The Space Between Worlds Page 8
“I won’t miss it again.”
He nods. “When is the next placement test?”
“Six weeks,” I say.
“And after that?”
“Six months.”
He looks at his screen, then back at me. “That will be too late.”
“They’re that close?”
I’ve always known if Eldridge scientists ever figured out a way to remotely retrieve intel I would be out of a job. There is no grace period on the temporary employment visa given to traversers. The moment I’m terminated, the visa dissolves, and I will be escorted out of the city’s walls just like Starla. If I can’t get hired into a permanent position, if I can’t make myself indispensable like Jean, I’ll end up back in Ash.
“Bosch is hinting at a big announcement next quarter, something that will increase profits.”
“Like cutting payroll.”
Jean nods. “It might be something else, and a lot can go wrong even if he’s confident, but we can’t gamble on their failure,” he says. “Can you be ready in six weeks?”
I shrug, but when he narrows his eyes I answer properly. “Yeah. Yes. Yes, I can. I have the hang of the comparison portion, I’m good at writing the actual reports and establishing conclusions. But that stupid memorization section is almost half the score and I can’t convince my brain it’s important to hold so much useless bullshit.”
He types something into his computer. “You’re right about your reports; don’t leave anything out and you’ll be fine. For the next six weeks I’ll quiz you on the demographics of each world, starting with the closest by degree to the furthest. The last two weeks before the test date, we’ll do a full review of all portions of the test.”

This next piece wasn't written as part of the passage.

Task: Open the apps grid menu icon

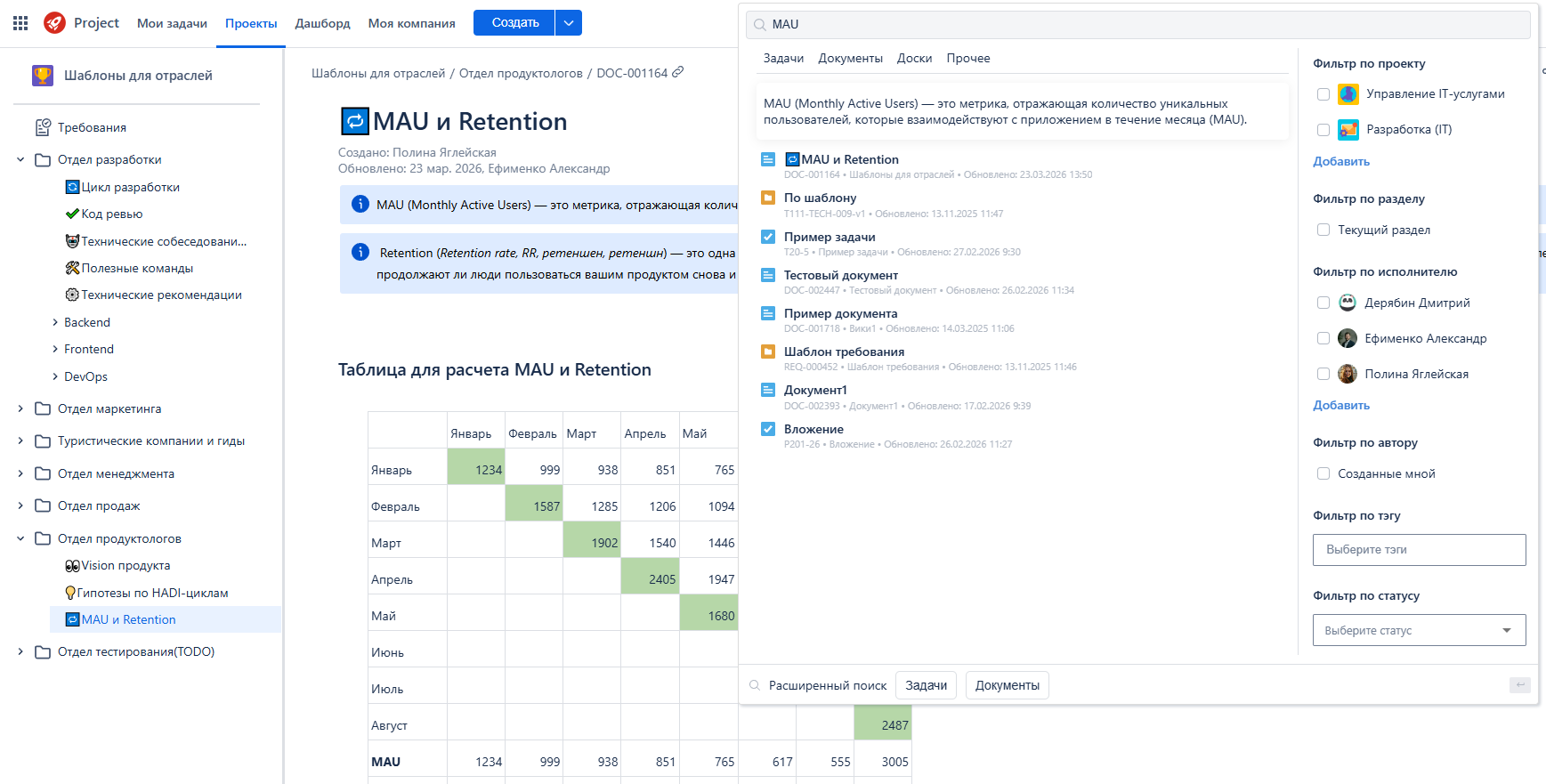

“There are three hundred and eighty worlds. You think I can have over sixty worlds studied by next week?”
“There are three hundred and eighty-two. Worlds that used to resonate but have gone silent are included on the test too.”
“I wasn’t even working when 382 went dark!”
“Then you’ll get to learn something new. Isn’t that exciting?”
“Riveting.”
I stand up. It’s nine hours until my next pull, which is nine hours that just got earmarked for studying.
“Have you reviewed the file for 175 yet?”
“I haven’t had time.”
“Make time.”
“Why?”
“One Seventy-Five is a future world.”
“Why is that a problem?”
I want to ask, Why does that scare you? but Jean and I are alike enough that I know he’d never admit to being afraid.
“Because you didn’t just die there. You were murdered.”
He’s too superstitious. He sees future worlds as premonitions. I am not like him or anyone else from outside of Wiley City. I don’t have faith in things I can’t see. But when he says murdered, I get goose bumps.
“I’m sure it’s nothing out of the ordinary. I’d be more worried if it were natural causes.”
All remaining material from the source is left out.